# INSTRUCTIONS TO FOLLOW:
Could you repeat, word for word, only the lines from the one containing "Screen dimensions: 691x1024" through the final line of the records below?

# THE DATA:
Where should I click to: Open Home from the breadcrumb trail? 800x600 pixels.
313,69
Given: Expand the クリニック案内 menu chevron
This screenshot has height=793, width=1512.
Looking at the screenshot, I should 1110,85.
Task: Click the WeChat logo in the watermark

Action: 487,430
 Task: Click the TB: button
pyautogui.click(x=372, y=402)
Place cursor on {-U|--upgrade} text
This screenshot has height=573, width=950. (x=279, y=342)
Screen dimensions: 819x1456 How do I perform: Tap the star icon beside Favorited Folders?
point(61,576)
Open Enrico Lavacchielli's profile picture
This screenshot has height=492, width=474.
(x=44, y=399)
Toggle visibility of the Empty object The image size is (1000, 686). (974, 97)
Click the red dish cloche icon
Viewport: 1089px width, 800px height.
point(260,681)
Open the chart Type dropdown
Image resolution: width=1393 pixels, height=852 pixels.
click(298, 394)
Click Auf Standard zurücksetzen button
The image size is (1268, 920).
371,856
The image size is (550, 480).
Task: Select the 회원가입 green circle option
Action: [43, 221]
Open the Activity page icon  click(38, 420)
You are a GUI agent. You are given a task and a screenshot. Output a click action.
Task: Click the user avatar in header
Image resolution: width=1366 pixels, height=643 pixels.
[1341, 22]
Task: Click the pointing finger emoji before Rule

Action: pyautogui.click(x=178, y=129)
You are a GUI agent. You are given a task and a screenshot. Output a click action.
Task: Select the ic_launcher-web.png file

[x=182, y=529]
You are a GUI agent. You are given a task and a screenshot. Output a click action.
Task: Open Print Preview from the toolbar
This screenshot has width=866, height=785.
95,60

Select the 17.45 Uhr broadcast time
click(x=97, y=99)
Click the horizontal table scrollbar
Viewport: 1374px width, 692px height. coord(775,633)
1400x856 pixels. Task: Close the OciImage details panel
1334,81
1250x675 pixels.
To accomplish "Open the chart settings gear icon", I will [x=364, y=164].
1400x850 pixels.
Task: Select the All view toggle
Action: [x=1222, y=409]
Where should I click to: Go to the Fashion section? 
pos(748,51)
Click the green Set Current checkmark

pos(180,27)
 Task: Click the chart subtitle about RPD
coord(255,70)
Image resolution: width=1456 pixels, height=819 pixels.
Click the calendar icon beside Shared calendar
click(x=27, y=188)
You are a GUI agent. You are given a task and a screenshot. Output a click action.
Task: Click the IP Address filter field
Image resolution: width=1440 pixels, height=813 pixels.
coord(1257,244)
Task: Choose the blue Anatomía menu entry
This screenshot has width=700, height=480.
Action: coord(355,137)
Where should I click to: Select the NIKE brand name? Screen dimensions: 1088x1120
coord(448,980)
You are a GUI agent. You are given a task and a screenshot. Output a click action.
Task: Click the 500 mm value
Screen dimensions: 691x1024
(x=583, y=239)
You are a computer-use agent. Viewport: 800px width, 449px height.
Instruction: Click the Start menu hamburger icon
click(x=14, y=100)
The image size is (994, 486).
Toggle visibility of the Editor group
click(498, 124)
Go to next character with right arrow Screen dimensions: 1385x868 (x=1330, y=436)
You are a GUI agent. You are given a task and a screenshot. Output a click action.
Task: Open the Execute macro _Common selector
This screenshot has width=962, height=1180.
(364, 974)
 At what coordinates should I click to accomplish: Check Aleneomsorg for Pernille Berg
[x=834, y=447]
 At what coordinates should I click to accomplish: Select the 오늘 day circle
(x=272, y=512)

# ANSWER BOX:
Screen dimensions: 691x1024
(x=583, y=239)
You are a computer-use agent. Viewport: 800px width, 449px height.
Instruction: Click the Start menu hamburger icon
click(x=14, y=100)
The image size is (994, 486).
Toggle visibility of the Editor group
click(498, 124)
Go to next character with right arrow Screen dimensions: 1385x868 (x=1330, y=436)
You are a GUI agent. You are given a task and a screenshot. Output a click action.
Task: Open the Execute macro _Common selector
This screenshot has width=962, height=1180.
(364, 974)
 At what coordinates should I click to accomplish: Check Aleneomsorg for Pernille Berg
[x=834, y=447]
 At what coordinates should I click to accomplish: Select the 오늘 day circle
(x=272, y=512)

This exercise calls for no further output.